*** Opening Provided text ***
The WINDS (Wideband InterNetworking engineering test and Demonstration Satellite) satellite will be launched by an H-IIA Launch Vehicle in the fiscal year 2005 to establish the world’s most advanced information and telecommunications network.
The WINDS satellite communication system aims for a maximum speed of 155Mbps (receiving) / 6Mbps (transmitting) for households with 45-centimetre aperture antennas (the same size as existing Communications Satellite antennas), and ultra-high speed of 1.2 Gbps for offices with five-meter antennas.
In addition to establishing a domestic ultra high speed Internet network, the project also aims to construct ultra high speed international Internet access, especially with Asian Pacific countries and regions that are more closely related to Japan.
The WINDS project is responsible for the demonstration of the validity and usefulness of technologies related to large-capacity data communications in Japan’s space infrastructure project, “i-Space,” designed to promote the use of satellites in such fields as Internet communications, education, medicine, disaster measures and Intelligent Transport Systems.
The WINDS technology takes advantage of the fact that satellite communications are far-reaching, multicasting, and disaster-resistant.
Ultra-fast satellite-based Internet-based communications will remove the so-called digital divide by providing high-speed Internet service in areas where the terrestrial communications infrastructure is poor.
*** Closing Provided text ***
*** Opening Data listing ***
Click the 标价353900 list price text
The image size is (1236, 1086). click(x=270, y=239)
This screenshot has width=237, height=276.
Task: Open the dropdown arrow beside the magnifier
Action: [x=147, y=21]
*** Closing Data listing ***
■ **Problems and tasks**:
1 > According to the WINDS satellite text, which launch vehicle will carry the satellite into orbit?
2 > Continue the WINDS satellite text from the point where it ends.
None of the data are needed for this work.

■ **Answers to this exercise**:
1 > An H-IIA Launch Vehicle.

2 >
Among other uses, it will make telemedicine possible, bringing high-quality medical treatment to remote areas, and in distance education, connecting students and teachers who are geographically separated.
The WINDS project team has been carrying out tests on the system electric model (SEM) in parallel with tests on the structural thermal model (STM) since mid-June, 2004.
The SEM is a model for verifying the electric and communication system design that checks the following:
Verifying the electric design of the WINDS communication system and its network control
Normal operation as a satellite system is verified by combining the communication components with the SEM.
Then a comprehensive function as one communication system is verified by combining an “experimental user station” of a ultra-small earth station (USAT) that has an 45 cm-diameter antenna, and a prototype of a “base station”, that is an earth station which controls and manages the network with the SEM.
Verifying the stable power supply
Voltage fluctuation is checked when the heavy loads of the mission subsystems are powered up.
In April 2005, JAXA plans to carry out a “mission integration test” with all communication system components (except antennas) and a “compatibility test” with the components and the prototypes of user stations and earth stations to verify the high-speed switching function of the WINDS communication system.
The photo shows the SEM-MPA (Multi-port amplifier) combination test.
Using the MPA – a high-output power transmitter with eight input/output systems – power output can be controlled when radio frequency of the satellite downlink is attenuated due to rain.
WINDS is currently under joint development by JAXA and the National Institute of Information and Communications Technology, as part of the e-Japan Priority Policy Program of the Japanese government’s IT strategy headquarters.